* Your objective:
In the data below, find every line with the string "Task" and pull it out.

* Records for this exercise:

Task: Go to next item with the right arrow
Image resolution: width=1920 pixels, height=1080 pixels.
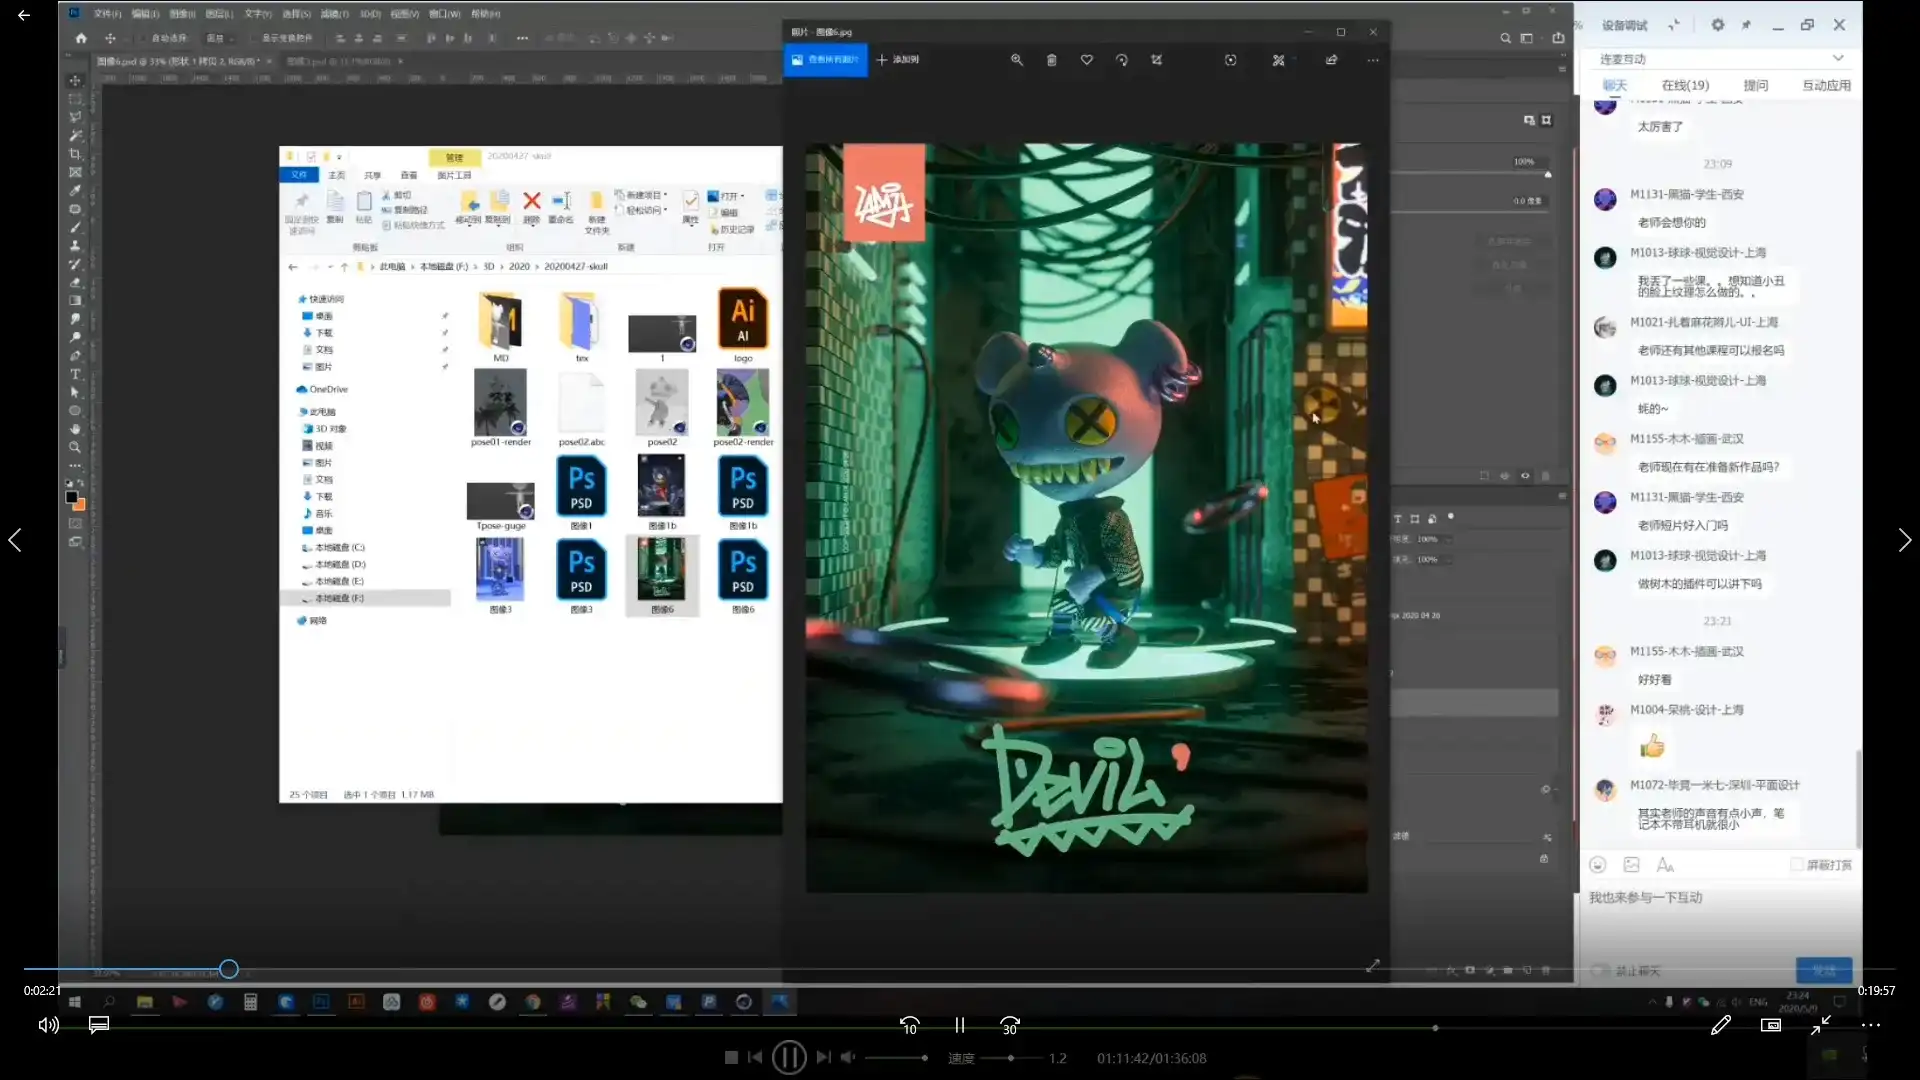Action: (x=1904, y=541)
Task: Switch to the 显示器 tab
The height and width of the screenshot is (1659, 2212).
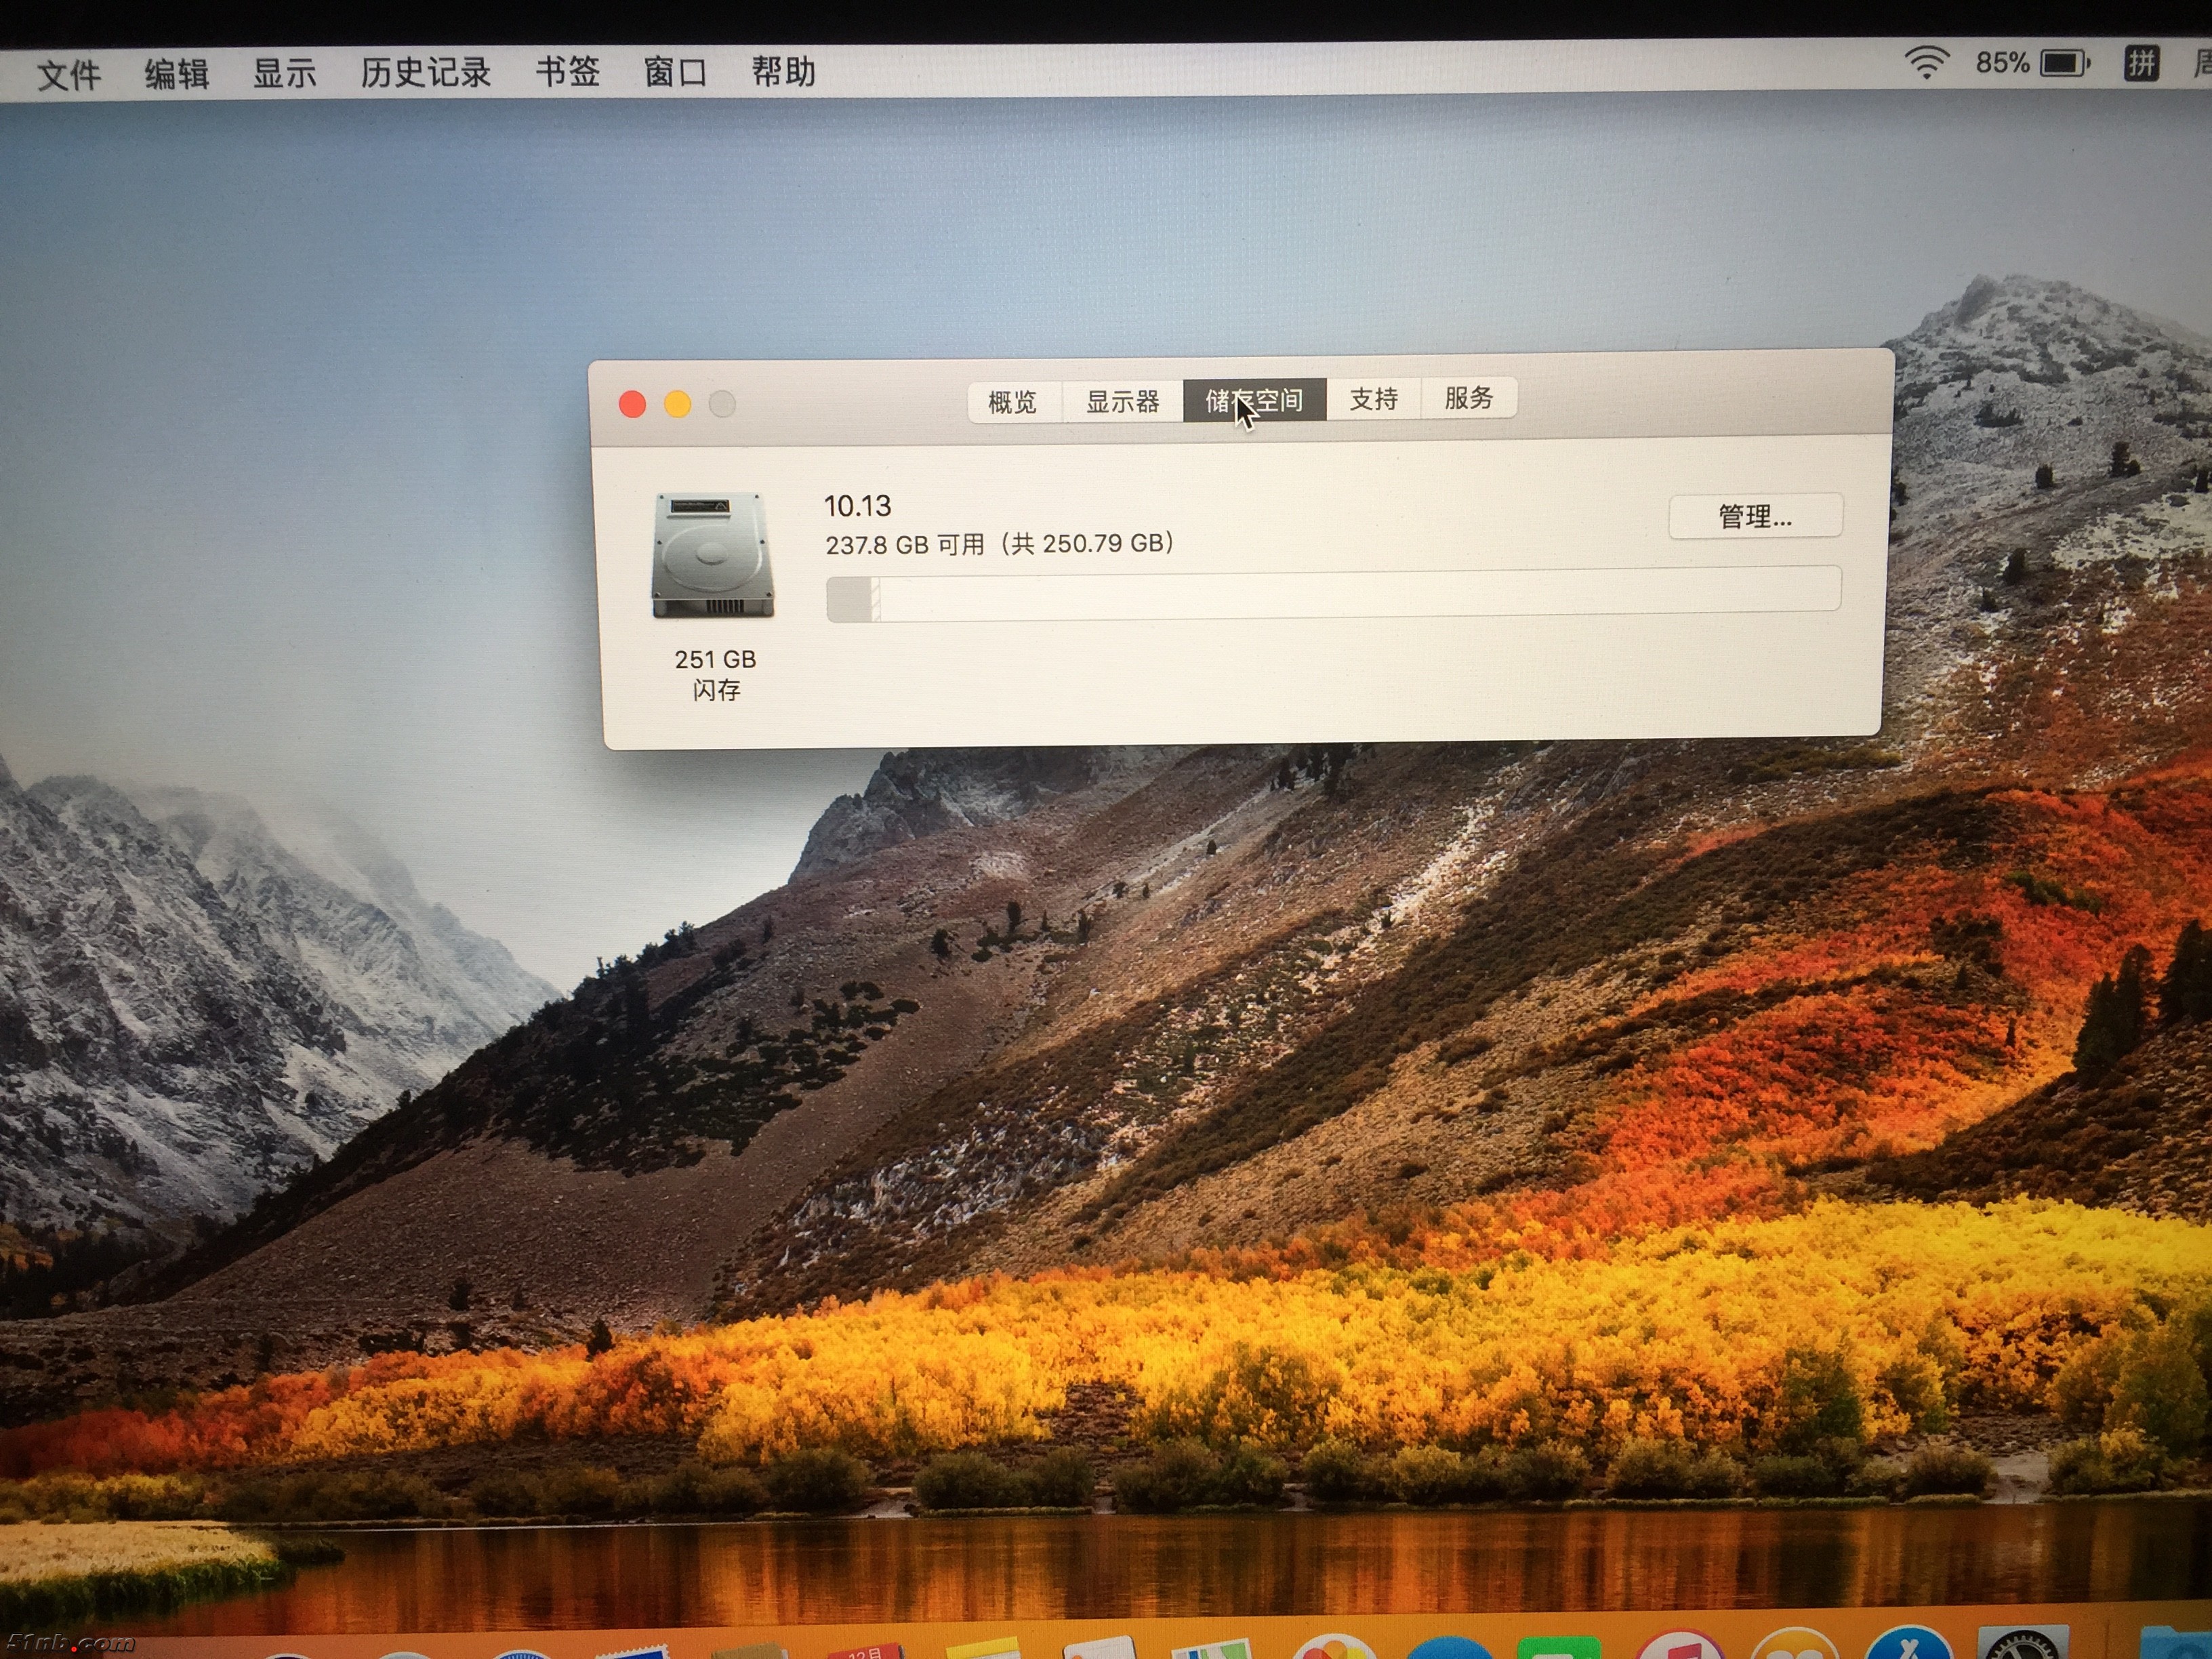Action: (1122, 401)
* * *
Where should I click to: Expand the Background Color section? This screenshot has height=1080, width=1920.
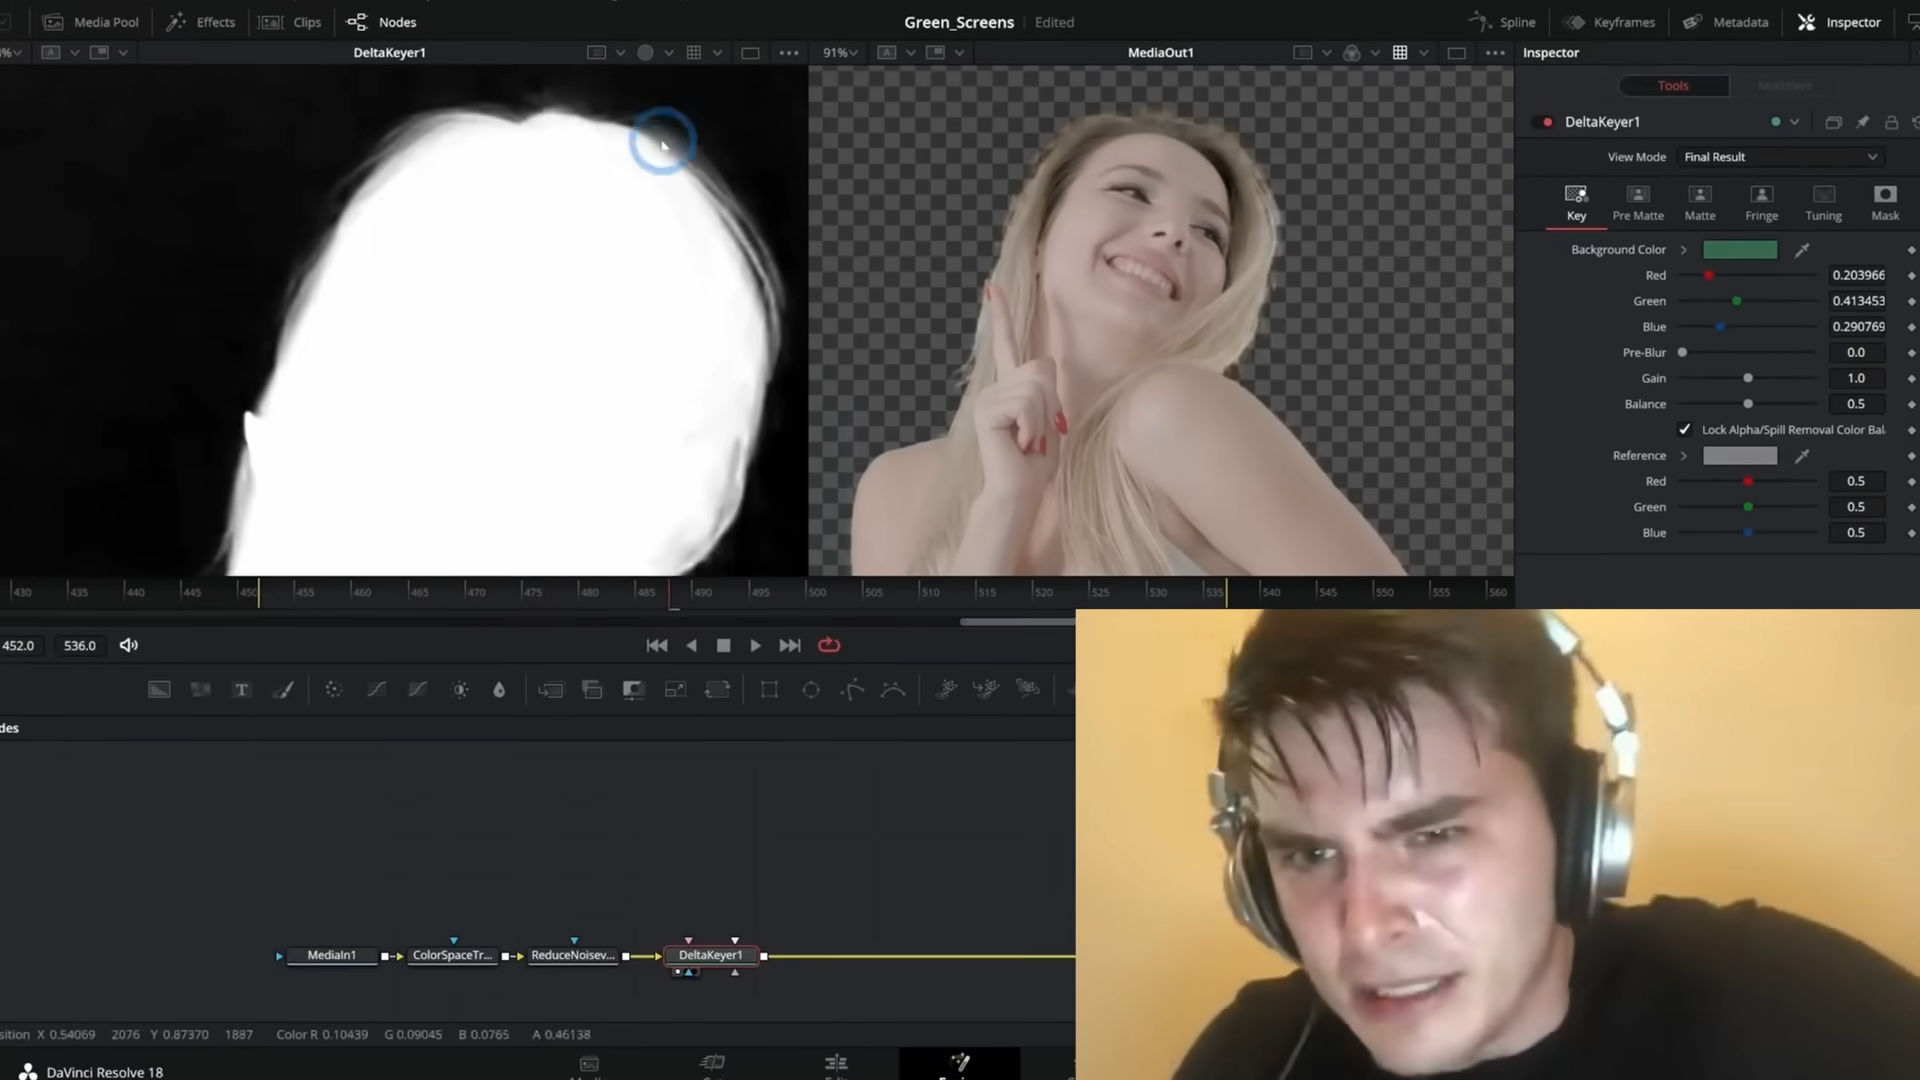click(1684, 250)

* Solution:
Task: Go to next item with the right arrow
Task: Switch to the 显示器 tab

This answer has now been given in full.